You might know him as the Oracle of Omaha or as the CEO of Berkshire Hathaway (NYSE:BRK.A, NYSE:BRK.B). But I’ve always pictured Warren Buffett as an eccentric great-uncle who happens to be a billionaire financial savant. I respect his sixth sense as an investor — and no sane person would impugn his long-term track record. But some critics are questioning Old Buff’s stake in Bank of America (NYSE:BAC) stock.
Some social media pundits have even dared to say that Warren Buffett’s losing his magic touch, especially after the horrendous price decline in Berkshire Holding Kraft Heinz (NASDAQ:KHC). After that misstep, should Buffett’s BAC bet inspire confidence, or skepticism?
If you’re an investor and you’ve never looked at Warren Buffett’s holdings, shame on you! Stop reading this for a moment and familiarize yourself with Berkshire’s current holdings (in a separate tab, por favor). Then circle back and let’s discuss.
Did you pick up on how financial-sector heavy Berkshire’s holdings are? A gazillion shares (I did a lot of research to come up with that figure) in Wells Fargo (NYSE:WFC), PNC (NYSE:PNC), M&T (NYSE:MTB), JPMorgan Chase (NYSE:JPM), Goldman Sachs (NYSE:GS), Bank of New York Mellon (NYSE:BK), and of course BofA weight the fund so deeply in the financial sector that Berkshire may appear insufficiently diversified.
In that light, Berkshire’s massive 947,760,000-share stake in Bank of America stock looks rather excessive. Besides, Warren Buffett’s supposed to be a value seeker. And BAC’s anything but cheap at the moment, as it’s trading at its highest share price since August of 2006.
On the other hand, the stock’s trading at a trailing 12-month price-earnings ratio of just 12.41 — not too bad, I must admit. BofA’s forward annual dividend yield of 2.18% is respectable. And BAC shares are still nowhere near their 2006 peak in the $54 range. Is it possible that BAC’s a bargain even at its short-term high?
I’m Not Banking on Bank of America Stock
First things first (if I may use that phrase in paragraph number seven): I most definitely do not recommend buying something just because Warren Buffett owns it. At the end of the day, you have to be your own Oracle and do your own due diligence on any investment; wealthy as Buffett is, he won’t reimburse you if you follow his trades and sustain a loss.
Second, I think it’s foolhardy for Buffett to seek an even bigger stake in Bank of America. As InvestorPlace‘s Will Healy reminds us, Buffett “sought permission from the Federal Reserve to take his [Bank of America] stake above 10%” in October. To me, that’s the behavior of an activist investor, not a cautious and measured fund steward; I would even say it’s a bit out of character for Mr. Buffett.
Finally, I would add that the Federal Reserve is likely to end its “pause” and resume its rate-cutting behavior in 2020. And as the Fed itself duly notes (hat tip to InvestorPlace‘s Todd Shriber for this one):
Banks’ interest income for a given level of interest-bearing assets should generally rise as the FOMC raises its policy rate, and as longer-term rates rise, because banks can pass on rate increases to borrowers through floating-rate loans and new fixed-rate loan originations.

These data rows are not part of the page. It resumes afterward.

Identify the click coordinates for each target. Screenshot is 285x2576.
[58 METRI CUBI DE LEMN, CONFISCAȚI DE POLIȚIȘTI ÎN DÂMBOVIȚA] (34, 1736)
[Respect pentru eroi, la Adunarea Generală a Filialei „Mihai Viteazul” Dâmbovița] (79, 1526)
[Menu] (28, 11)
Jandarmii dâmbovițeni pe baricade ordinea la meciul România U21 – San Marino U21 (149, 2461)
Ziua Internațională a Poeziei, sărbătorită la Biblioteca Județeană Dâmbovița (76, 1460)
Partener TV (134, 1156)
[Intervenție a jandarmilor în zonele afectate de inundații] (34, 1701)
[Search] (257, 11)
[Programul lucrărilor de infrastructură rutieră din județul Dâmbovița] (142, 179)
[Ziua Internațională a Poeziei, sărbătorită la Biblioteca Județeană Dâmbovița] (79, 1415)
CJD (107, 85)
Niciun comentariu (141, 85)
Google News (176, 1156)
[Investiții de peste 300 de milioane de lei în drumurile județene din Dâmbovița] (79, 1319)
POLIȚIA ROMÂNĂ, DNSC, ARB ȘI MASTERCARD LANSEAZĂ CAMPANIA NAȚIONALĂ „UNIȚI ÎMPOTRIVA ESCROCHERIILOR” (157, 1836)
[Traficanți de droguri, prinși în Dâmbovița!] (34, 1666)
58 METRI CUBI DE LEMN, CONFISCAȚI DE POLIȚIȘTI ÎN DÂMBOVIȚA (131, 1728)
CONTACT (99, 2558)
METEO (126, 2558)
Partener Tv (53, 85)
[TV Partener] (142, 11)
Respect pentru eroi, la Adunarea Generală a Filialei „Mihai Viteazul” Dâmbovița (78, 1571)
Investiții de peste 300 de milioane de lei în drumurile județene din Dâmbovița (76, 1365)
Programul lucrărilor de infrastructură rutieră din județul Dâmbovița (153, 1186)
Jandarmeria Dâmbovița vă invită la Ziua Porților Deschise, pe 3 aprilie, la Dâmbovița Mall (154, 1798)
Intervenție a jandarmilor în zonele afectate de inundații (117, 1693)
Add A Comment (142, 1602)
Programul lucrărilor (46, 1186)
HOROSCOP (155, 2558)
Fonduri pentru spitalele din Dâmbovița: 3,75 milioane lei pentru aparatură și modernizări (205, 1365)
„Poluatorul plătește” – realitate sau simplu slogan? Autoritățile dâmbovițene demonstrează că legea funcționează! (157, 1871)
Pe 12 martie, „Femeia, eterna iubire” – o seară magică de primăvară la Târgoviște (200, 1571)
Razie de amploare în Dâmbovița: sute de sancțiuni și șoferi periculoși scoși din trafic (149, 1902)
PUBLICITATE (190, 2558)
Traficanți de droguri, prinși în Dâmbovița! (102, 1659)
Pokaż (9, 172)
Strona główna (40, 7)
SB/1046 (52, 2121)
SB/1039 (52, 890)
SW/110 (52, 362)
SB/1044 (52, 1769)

If I may take the liberty of parsing this Fed-speak, they’re saying that interest-rate cutting is generally bad news for banks. I’m in no mood to fight the Fed, so Buffett’s bid notwithstanding, I’m putting BAC on the back burner ’til further notice.
Still an Icon
If I sounded a tad harsh on Warren Buffett in this piece, please don’t take it the wrong way; he’s still a legendary investor, possibly even the G.O.A.T. (Greatest of All Time — a 20-year-old taught me that one). But I can respect the man without mirroring his every move. And buying BAC is the wrong move, if you ask me.
As of this writing, David Moadel did not hold a position in any of the aforementioned securities.